# Cub Cadet



## bigcountrysg (Oct 9, 2006)

Ok let me say this the CaseIH dealer in Carelton Mi, is very good. The staff there are very helpful. I discussed this problem with them for almost an hour. Let me tell you we went over and over all possible things that could cause this problem. 

We have came up with it being a problem of to much preload on the bearing. Being the problem is isolated with only the center spindle top bearing. 

So I got new bearings came home rebuilt the spindle again. But this time I only torqued it down to 75 ft pounds. So I will see if the problem is solved. 

The guys at the dealership told me that if it happens again to bring them the deck. 

They said they have a tool to check the preload on the spindles. They also said they have something that can check the deck for warpage.

The one guy said if they can't find the problem, that we can work a deal on one of the used Lowboys they have. Which they have a good selection of them. As well as Kubota garden tractors and compact tractors.


----------



## Scout 2 (Dec 31, 2004)

The store a mile from where I live has a Cub Cadet sitting out in front of it with a big sign on it that says if you want a lemon buy one of these.


----------



## Ole Spike (Nov 22, 2004)

My neighbor's just broke down again. He now has a $4,000 unit sitting in his garage and is paying a lawn service to cut his grass until he gets time to tear into it.


----------



## bigcountrysg (Oct 9, 2006)

Ole Spike said:


> My neighbor's just broke down again. He now has a $4,000 unit sitting in his garage and is paying a lawn service to cut his grass until he gets time to tear into it.


 
I am pretty good with these now. If he needs some help let me know. I can have the deck torn apart in about 15 minutes. I can rebuild the spindle with new bearings and bearing races in about 15 minutes and have the deck back together in 15 minutes cutting grass. 
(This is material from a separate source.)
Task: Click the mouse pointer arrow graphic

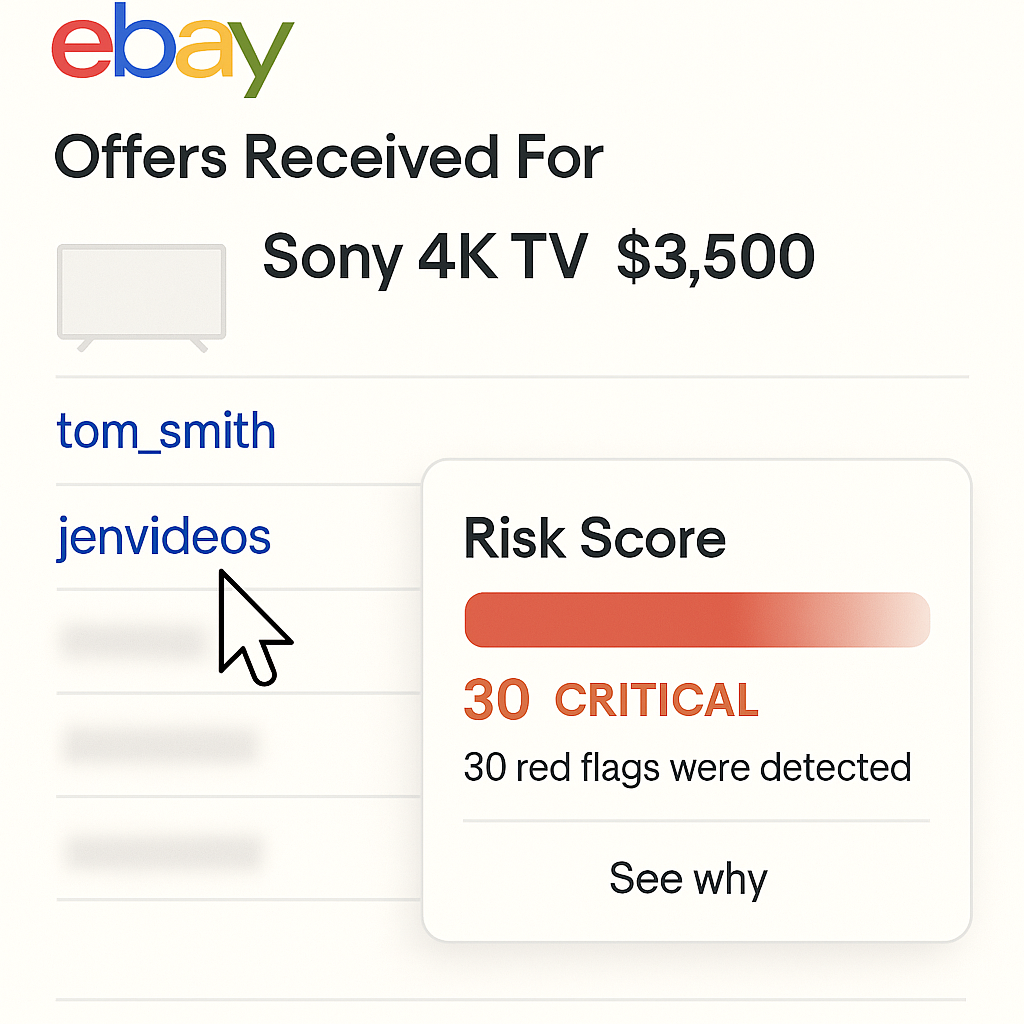Action: [x=251, y=627]
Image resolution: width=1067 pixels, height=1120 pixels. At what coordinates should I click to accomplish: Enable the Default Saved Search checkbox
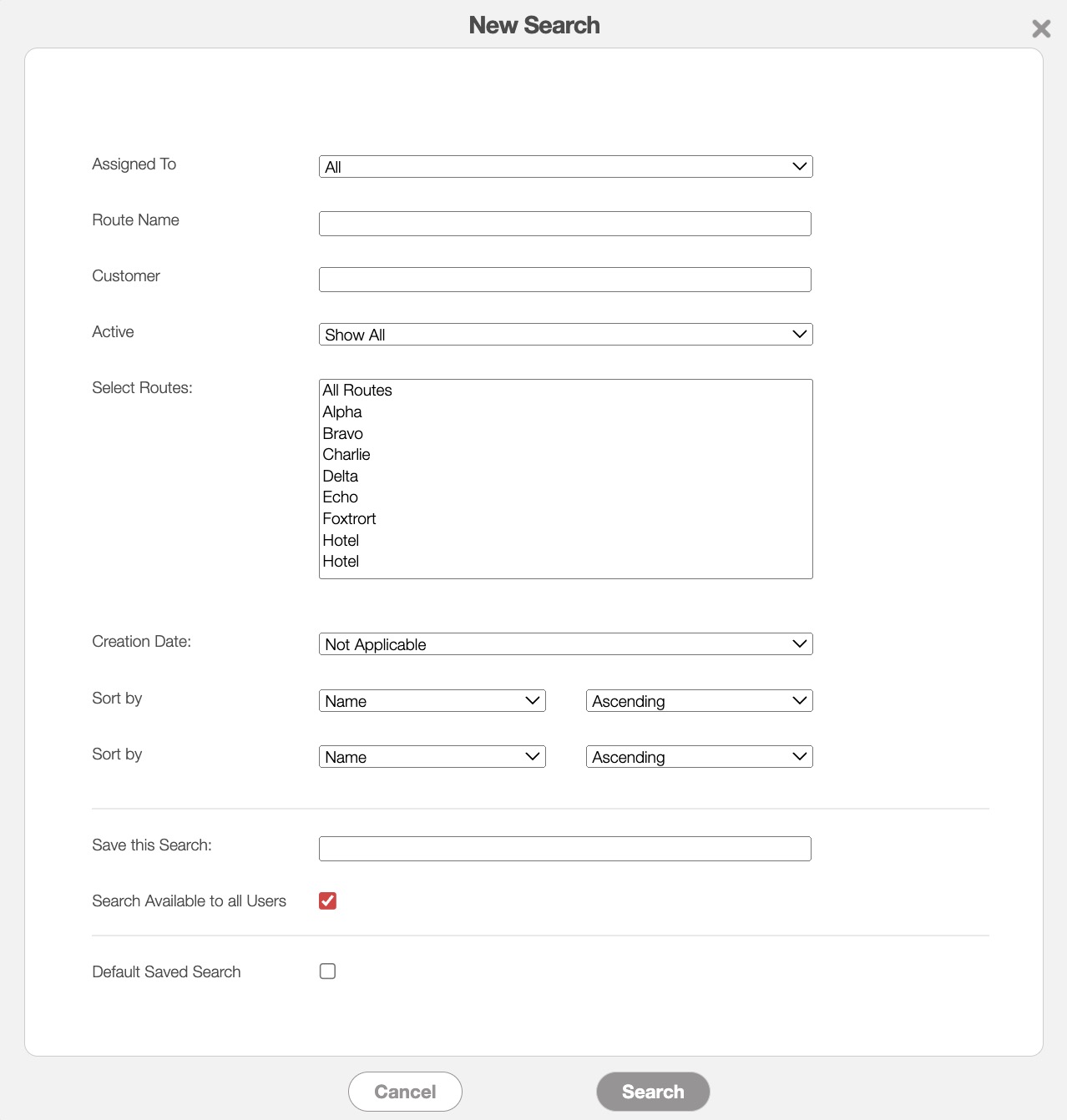point(327,971)
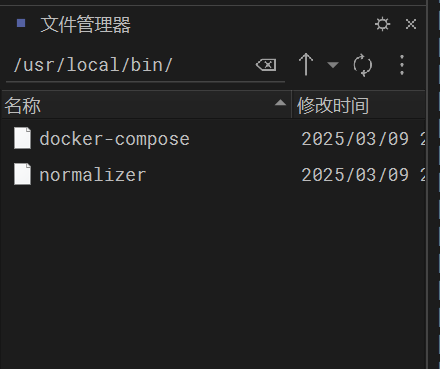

If mine breaks again I think I will find someone to cut my grass for the rest of the summer till Sept. 30th. Then it can just grow from then.


----------



## NATTY BUMPO (May 12, 2001)

bigcountrysg said:


> The one guy said if they can't find the problem, that we can work a deal on one of the used Lowboys they have. Which they have a good selection of them. As well as Kubota garden tractors and compact tractors.


Big,

Now your talking............

First, let me say I am sorry to hear of all your problems with that CC. You have obviously put untold time and energy into that mower while your three acres is still not getting cut.:rant: And you've get more mechanical ability in your little finger that I've got in my whole body.

I posted on here before re the IH LowBoy which we had when we lived back East. Bot used from a IH dealer, we mowed an acre of lawn+3 more acres of field, plowed and graded a quarter mile gravel driveway etc etc. We had it for 10 years and then sold it for more than we paid for it.  The only problem with the LowBoys or a IH Cub I see is that they are getting pretty long in the tooth and the implements were pretty much purpose built specifically for those tractors and would be hard to find. But if kept inside, maintained properly, and not beat to death, both will run "forever". I know of several like that.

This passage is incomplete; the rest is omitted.